Al mismo tiempo nos hemos recreado, o nos han engañado, con la monserga de tener una juventud suficientemente formada, cuando eran la excepción de siempre, los estudiosos, dotados, vocacionales quienes encontraban en la formación un estímulo y no un látigo. Llevamos muchos años descuidando la ilustración popular y corriendo el riesgo que ha sufrido Francia al pasar de ser la nación más culta y cultivada de Occidente a la Segunda División, donde por ahora milita. Nosotros hemos de buscar el brillo trescientos años atrás, poco y mal repartido. Sin embargo es patrimonio de las naciones pobres alumbrar ciudadanos sobresalientes, algo que se conseguía de muy pocas maneras, que ahora renacen.
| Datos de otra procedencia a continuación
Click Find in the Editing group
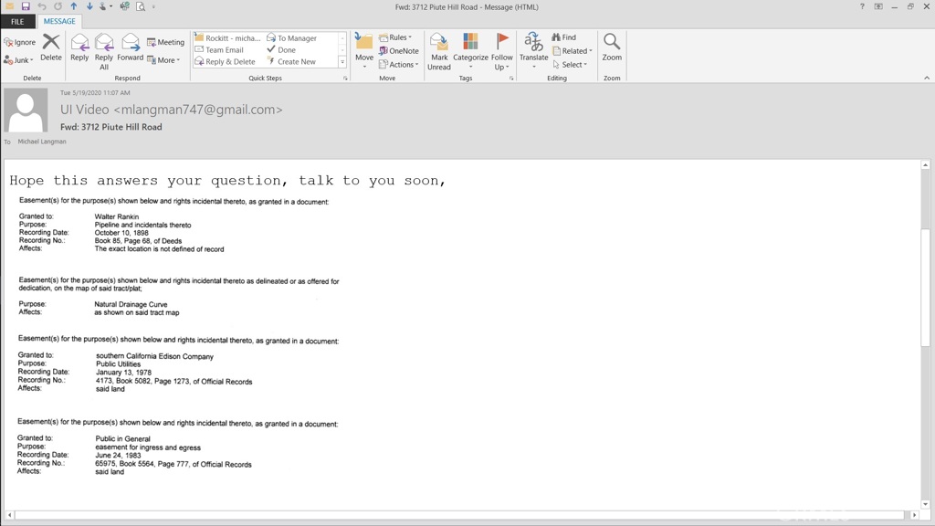The height and width of the screenshot is (526, 935). tap(563, 37)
Era un hecho que muchos hemos vivido en nuestras familias: hubo emigrantes, militares y religiosos, los tres campos donde el plebeyo podía sobresalir. Ahora casi nos sorprende la actitud de la Iglesia preocupándose con renovados bríos por fomentar las vocaciones. Siguen proclamando la gloria y el honor del sacerdocio, pero con la boca pequeña lo insinúan como una salida para ganarse la vida, algo que no es reprobable como técnica. El seminario fue la tabla de salvación de muchas personalidades que hubieran permanecido en el mísero cerrilismo de la aldea. Lástima que tipos tan perniciosos como el jesuita Arzallus se saltara las altas barreras de los votos normales y los de la exigente Orden de San Ignacio.

En el prolongado amanecer español la sotana significaba un empleo, generalmente digno, una salida vital, una deserción del duro campo. Los latines y las humanidades sirvieron, a los más capaces, como plataforma robusta para enderezar una función destacada. El más tosco de los párrocos de pueblo tenía en su mano la suprema posibilidad de llevar cierta paz a un alma atormentada. Ahora mismo se ofrecen puestos de trabajo, no muy bien remunerados, pero fijos, condición que pocas empresas ofrecen. Bastante más digno que el enchufe como comisionista o intermediario, tan común. O del y la que desempeña funciones inútiles, ya ejercidas por otros currantes.

La salida de las armas está ya descartada y se ha convertido en oficio que tiene más de rutinario y burocrático que de heroico. Nadie puede alistarse y prometer a la novia un regreso con los entorchados del brigadier pues los ascensos se consiguen, con tesón, desde luego, con aplicación, suerte y, sobre todo en la cima, apoyo político.

Vuelve otra actitud olvidada: la emigración, el Pepe que tiene que irse a Alemania y, cuando regresa, espera que Mohamed se suba al andamio y recoja las patatas. La Iglesia que, pese a su fama de pétrea suele estar siempre a la que salta, está dando los primeros pasos. Para rematar el éxito solo falta que el feminismo, algo aletargado, reclame la apertura de noviciados y el derecho inalienable de la mujer a permanecer de por vida detrás de unas rejas, bordando canastillas y cocinando magdalenas. Lo demás vendrá por añadidura.